### TASK 1
Reproduce the passage of the article on the Biden-Xi call from "Here are top" to "at the moment.", changing "China Central Television" to "CCTV".
### TASK 2
Answer these questions using the article on the Biden-Xi call.
(a) At what times did the call begin and end, according to the White House?
(b) Which Republican visited Taiwan in 1997 while serving as House speaker?
(c) When had Biden and Xi last spoken before this call?

### EXTRACT TO READ

--- START ---

Amid US-China tension, Joe Biden, Xi Jinping talk over 2 hours | Top points
The call began at 8:33 am EDT and ended at 10:50 am EDT, according to the White House.
US President Joe Biden and his Chinese counterpart Xi Jinping on Thursday spoke for more than two hours as they chart the future of their complicated relationship at a time of simmering economic and geopolitical tensions. This was their fifth conversation.

The latest tension between the two world powers has been House Speaker Nancy Pelosi's potential visit to Taiwan, the island that governs itself democratically and receives informal defensive support from the US, but which China considers part of its territory. Beijing has said it would view such a trip as a provocation, a threat US officials are taking with heightened seriousness in light of Russia's incursion into Ukraine.
Here are top updates on Biden-Xi talks
>The call began at 8:33 am EDT and ended at 10:50 am EDT, according to the White House.
>It took place as Biden aims to find new ways to work with the rising global power as well as strategies to contain China's influence around the world.
>"The two heads of state had in-depth communication and exchanges on China-US relations and issues of mutual concern," China Central Television reported on its website.
>Pelosi would be the highest-ranking US elected official to travel to Taiwan since Republican Newt Gingrich visited the island in 1997 when he was House speaker. Biden last week told reporters that US military officials believed it was “not a good idea” for the speaker to visit the island at the moment.
>Biden and Xi last spoke in March, shortly after the Russian invasion of Ukraine.
>The conversation comes as Biden has moved to shift US reliance off Chinese manufacturing, including Senate passage on Wednesday of legislation to encourage semiconductor companies to build more high-tech plants in the US.
>US officials have also criticised China's “zero-Covid” policy of mass testing and lockdowns in an effort to contain the spread of Covid-19 in its territory, labelling it misguided and fretting that it will further slow global economic growth.
>Other points of strain include China's treatment of Uyghur Muslims, which the US has declared a genocide, its militarisation in the South China Sea, and a global campaign of economic and political espionage.

--- END ---

### DATA EXTRACT
--- START ---

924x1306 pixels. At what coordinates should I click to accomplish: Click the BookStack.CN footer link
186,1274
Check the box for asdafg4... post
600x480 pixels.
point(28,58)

--- END ---

### ANSWER AREA 1
Here are top updates on Biden-Xi talks
>The call began at 8:33 am EDT and ended at 10:50 am EDT, according to the White House.
>It took place as Biden aims to find new ways to work with the rising global power as well as strategies to contain China's influence around the world.
>"The two heads of state had in-depth communication and exchanges on China-US relations and issues of mutual concern," CCTV reported on its website.
>Pelosi would be the highest-ranking US elected official to travel to Taiwan since Republican Newt Gingrich visited the island in 1997 when he was House speaker. Biden last week told reporters that US military officials believed it was “not a good idea” for the speaker to visit the island at the moment.

### ANSWER AREA 2
(a) It began at 8:33 am EDT and ended at 10:50 am EDT.
(b) Newt Gingrich.
(c) In March, shortly after the Russian invasion of Ukraine.